Well, my Wagonner had open diffs, so I think the ABS traction control will be a big help off road. I think it should be fine on the road too. With open diffs you really only have one wheel working; two if you're in 4wd. I think the ABS system would be great for what you want. I've tried to figure out something similar to it on my current truck (97 hardbody xe 4x4). Actually it's more similar to "cutting" brakes found on most farm tractors and on some desert sand rails (the old VW variety). I've place brake line lockers in the rear brake lines. These are often used on the front wheels of drag racers to lock the front brakes independently of the rear so they can do those spectacular burnouts. I put one one each side of the rear brakes so I can lock each rear wheel independently of the rest of the brake system. in effect is can brake the wheel that's in the mud or in the air and transfer the power to the wheel that has (hopefully) some traction. It's a great theory, but the rear brakes don't have much power, so it only makes a slight difference. A real ABS control system would work great.

Ah yes, me and my cock eyed schemes.
BRILLIANT!!! :thumbup:


----------



## X-Traction (Dec 21, 2004)

Well, I've heard you can simulate traction control by applying the brakes and increasing the throttle to keep from stalling. This presumably stops the wheels lacking traction from spinning. I'm not sure you can do this with a standard transmission unless you have three legs. So your home-made system makes perfect sense, and you get full marks for creativity.
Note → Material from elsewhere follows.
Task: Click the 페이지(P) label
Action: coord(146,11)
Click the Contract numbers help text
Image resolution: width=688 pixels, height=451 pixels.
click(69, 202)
Suzuki only allows you to get a low range on their top-of-the-line 2006 Grand Vitara. It is only available with an automatic, and comes with 17" wheels. A triumph of marketing over common sense. It means their most capable drive train is not available with a standard trans, and comes with their least suitable wheels. There are damn few winter or A/T tires available in that size. Long-time Suzuki offroaders are justifiably angry that there isn't a cheap version available with the low range.

It has traction control, but there are times when it's better to be able to spin the wheels. Trouble is, if you shut the TC off, you're left with what amounts to an on-demand 4wd, with no limited slip differential or equivalent. Compromises, compromises.


----------



## johnnyhammers (Oct 13, 2005)

Three pedals, two feet? Hell yeah I can get 'em all at once. Heel-and-toe baby, Heel-and-toe. I very often need all three pedals at once, and you gotta figure something out. On road driving skills directly translate to off road capability, and off road practice is a great place to perfect your whacky moves. 

I can also complete a U turn within two lanes, one and a quarter really, never touching anything but the center line when I cross it. I got pretty good with using the clutch, brake, gas, E-brake, and steering all at the same time. Try that without spilling your Starbucks! Yeah, I did some pretty stupid stuff when I was younger. Owning a truck is fun, but I still miss my little VW GTI, and my Fiat X1/9. I've still got my wifes Subaru, but it's just not the same.

Ah the fun of making the most out of any vehicle
:cheers:


----------